Global issues come to forefront on Main Campus

Temple’s Model United Nations hosted OwlMUN II, a Model U.N. conference for high school students.

Brianna Ziegenhagen, vice president of Temple’s Model United Nations, serves as the chair for the Council of Aurors, a committee rooted in the fictional world of Harry Potter. | Jenny Roberts TTN

A faux civil war rages on in California, and the very real dispute between Pakistan and India over the Kashmir region continues as it has for more than half a century.

These were some of the pressing global issues students were faced with at OwlMUN II, a Model United Nations conference held for high school students Oct. 17 at the Tuttleman Learning Center by Temple’s Model United Nations team.

Nathan Horton, president of Temple’s Model UN and secretary general of the conference, recruited high school students from across the Philadelphia region to come to the conference for its second year in existence.

“Getting new schools is always the harder challenge,” said Horton, a junior international business major. “But once they come, they usually stick around.”

This year, 268 students participated in OwlMUN II from 12 different Philadelphia region high schools, including La Salle College High School, Avon Grove High School and Kennett High School.

“Each one or two [students] are given a country to represent,” Horton said. “And when everyone comes together, you get that organization in the U.N.’s body.”

In each conference committee, students debated with each other and sought out solutions to the problems they faced by amending and passing resolutions.

Liam Haffey, a junior at Salesianum School in Wilmington, Delaware, represented Russia in the “Security Council” and won that committee, which discussed military issues like the dispute over control of an island in the South China Sea.

“Russia basically wanted China to lease the island from the countries who were also claiming it because they allied with China,” Haffey said.

Haffey was able to get his resolution passed, he said, with added amendments suggested by other countries.

He also worked with the United States throughout the day, which he said was difficult in terms of being someone raised in the United States, but having to work toward Russian policies and goals.

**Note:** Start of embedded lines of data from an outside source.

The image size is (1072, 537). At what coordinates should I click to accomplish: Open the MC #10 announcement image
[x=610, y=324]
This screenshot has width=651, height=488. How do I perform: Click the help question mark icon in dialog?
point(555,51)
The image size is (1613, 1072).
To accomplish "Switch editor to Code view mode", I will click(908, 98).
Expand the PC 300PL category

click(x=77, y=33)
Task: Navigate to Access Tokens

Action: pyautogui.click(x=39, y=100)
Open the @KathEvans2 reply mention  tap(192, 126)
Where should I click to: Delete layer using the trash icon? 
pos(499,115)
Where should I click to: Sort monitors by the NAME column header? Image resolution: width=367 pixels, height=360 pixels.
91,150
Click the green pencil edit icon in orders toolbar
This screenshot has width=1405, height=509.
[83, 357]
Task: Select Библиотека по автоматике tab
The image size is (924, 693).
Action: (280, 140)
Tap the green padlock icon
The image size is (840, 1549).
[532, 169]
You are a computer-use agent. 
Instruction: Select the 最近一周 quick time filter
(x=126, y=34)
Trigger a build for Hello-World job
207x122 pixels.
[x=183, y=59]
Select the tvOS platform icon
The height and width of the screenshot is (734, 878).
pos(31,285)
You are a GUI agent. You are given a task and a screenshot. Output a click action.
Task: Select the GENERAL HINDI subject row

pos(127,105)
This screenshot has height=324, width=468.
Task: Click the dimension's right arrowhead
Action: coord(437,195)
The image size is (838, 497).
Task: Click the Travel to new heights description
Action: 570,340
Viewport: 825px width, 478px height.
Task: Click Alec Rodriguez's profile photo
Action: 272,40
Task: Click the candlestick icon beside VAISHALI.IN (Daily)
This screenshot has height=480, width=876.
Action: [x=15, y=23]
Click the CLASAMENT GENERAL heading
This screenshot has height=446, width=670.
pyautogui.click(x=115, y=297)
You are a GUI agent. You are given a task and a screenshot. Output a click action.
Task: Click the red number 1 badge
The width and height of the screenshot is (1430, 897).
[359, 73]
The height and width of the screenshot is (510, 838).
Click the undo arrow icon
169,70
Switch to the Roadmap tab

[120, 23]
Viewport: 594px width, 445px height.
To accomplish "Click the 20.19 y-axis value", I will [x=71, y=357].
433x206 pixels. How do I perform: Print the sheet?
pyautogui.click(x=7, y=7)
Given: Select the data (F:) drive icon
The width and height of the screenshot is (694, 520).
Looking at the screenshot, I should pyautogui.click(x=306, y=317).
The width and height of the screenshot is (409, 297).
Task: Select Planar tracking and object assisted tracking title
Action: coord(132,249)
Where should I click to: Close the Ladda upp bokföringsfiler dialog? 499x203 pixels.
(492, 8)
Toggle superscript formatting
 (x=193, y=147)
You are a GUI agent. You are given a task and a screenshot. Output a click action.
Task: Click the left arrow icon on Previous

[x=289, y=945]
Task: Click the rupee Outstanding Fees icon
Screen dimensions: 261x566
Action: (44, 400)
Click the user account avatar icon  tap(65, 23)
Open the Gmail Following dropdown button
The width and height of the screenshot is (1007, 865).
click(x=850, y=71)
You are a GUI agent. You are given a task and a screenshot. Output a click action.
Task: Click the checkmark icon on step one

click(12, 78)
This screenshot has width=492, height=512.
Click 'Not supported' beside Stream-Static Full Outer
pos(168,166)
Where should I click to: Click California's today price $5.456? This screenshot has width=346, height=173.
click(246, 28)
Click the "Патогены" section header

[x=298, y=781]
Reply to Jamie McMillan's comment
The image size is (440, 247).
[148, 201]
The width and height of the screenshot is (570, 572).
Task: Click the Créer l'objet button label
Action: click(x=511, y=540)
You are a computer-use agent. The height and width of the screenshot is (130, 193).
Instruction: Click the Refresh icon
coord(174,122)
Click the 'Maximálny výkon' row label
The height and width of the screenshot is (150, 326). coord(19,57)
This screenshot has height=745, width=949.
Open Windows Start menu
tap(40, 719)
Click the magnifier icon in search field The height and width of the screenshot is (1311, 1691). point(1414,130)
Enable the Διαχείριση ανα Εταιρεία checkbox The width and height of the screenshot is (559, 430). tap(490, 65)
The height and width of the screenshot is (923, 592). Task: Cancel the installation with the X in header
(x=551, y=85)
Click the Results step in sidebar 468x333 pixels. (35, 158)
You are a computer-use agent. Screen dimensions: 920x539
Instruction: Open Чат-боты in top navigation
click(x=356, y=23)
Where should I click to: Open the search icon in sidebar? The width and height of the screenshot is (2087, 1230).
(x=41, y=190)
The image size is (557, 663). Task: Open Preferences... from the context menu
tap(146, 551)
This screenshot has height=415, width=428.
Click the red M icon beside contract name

“The U.S. is a free market economy, which is something as a U.S. citizen I would agree with, but Russia doesn’t,” Haffey said. “So I kind of had to go against what I would originally believe to support [Russia’s] policy.”

Horton said one of the main goals of Model U.N. is to encourage students to learn about life and government in other nations.

“Too often we don’t know enough about other cultures to effectively help assist them with what they need done,” Horton said.

In addition to the high school-style committees, which are rooted in fact and allow for preparation ahead of time, OwlMUN II hosted college-style committees, which pose problems to students that are likely to change throughout the day and are sometimes rooted in fiction.

“[We are] pushing our college-style crisis delegates to the test,” Horton said. “We want to see how fast they can react, how fast they can come up with solutions.”

Noah Goff, a general body member of Temple’s Model United Nations, chaired the college-style crisis committee, “Collapse of the United States, 2050,” which set up a scenario where the U.S. suffered an economic and subsequent structural collapse.

Throughout the course of the day, Goff said, students adapted to new information, which is introduced “constantly,” and changed their modes of attack.

“More than half of the day everyone was very pacifist,” said Goff, a freshman biology and political science major. “They were very keen on keeping diplomacy, which was really interesting. We weren’t expecting that from high school students.”

“Once they began to take into consideration the more militaristic nature of some of their regions, they changed and that was pretty impressive,” he added.

Next year, leaders of OwlMUN II hope to attract similarly impressive students in even larger numbers, potentially drawing from schools in New Jersey and further north in Pennsylvania, to come to Temple’s conference to debate and come up with solutions to world problems, both real and fictitious.

“Encouraging Model U.N. with high schoolers … makes us better global citizens, rather than just citizens of our own country,” Horton said.